Nadhim Zahawi, who replaced Sunak as chancellor, has also compared his economic plans to those overseen by Thatcher. Launching his campaign, Zahawi said that “finally, after too many years of tax and spending skyrocketing, the political landscape is once again coming back to the sensible policies championed by the great lady, Margaret Thatcher”.
As other candidates also point to the late PM, Unherd’s Will Lloyd concluded that “the sun that burns above the Conservative party, still, is not Churchill or Johnson – it’s Margaret Thatcher”.
Animals and motorbikes
Liz Truss was accused of trying to emulate Thatcher after posing in a tank in Estonia last November, an image that echoed a 1983 photo of Thatcher in a tank in Germany.

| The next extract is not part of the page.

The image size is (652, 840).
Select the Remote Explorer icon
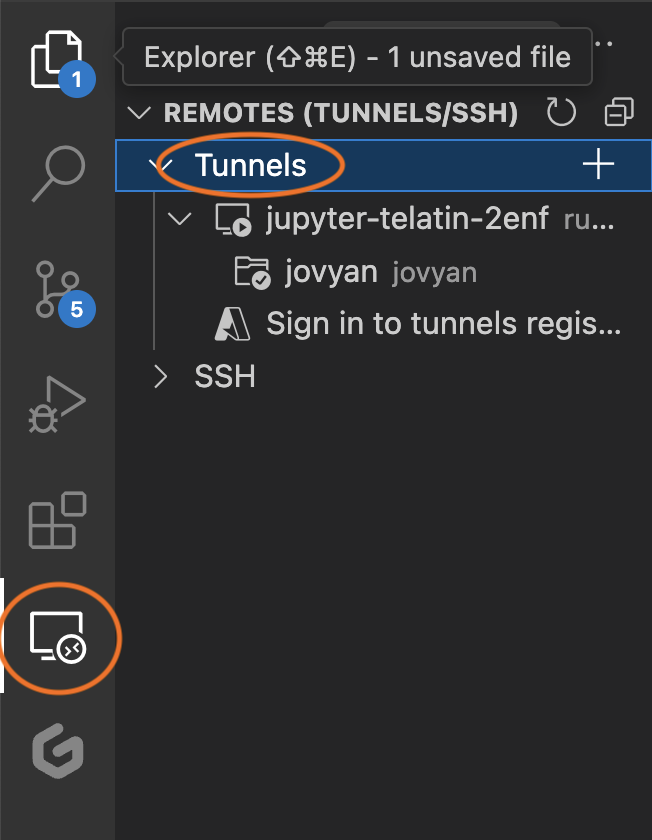57,637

Foreign Secretary Truss denied the claim. But according to the Daily Mail, her photo opportunities “with animals and even motorbikes” also “match up with pictures of Mrs Thatcher from the 1970s and 1980s”. And language experts told the news site earlier this year that Truss had adopted a noticeably deeper tone of voice, as Thatcher did after entering politics.
The comparisons between the two women have continued during the leadership campaign.Times columnist Matthew Parris told LBC this week that Truss was “cavorting around pretending to be Margaret Thatcher”.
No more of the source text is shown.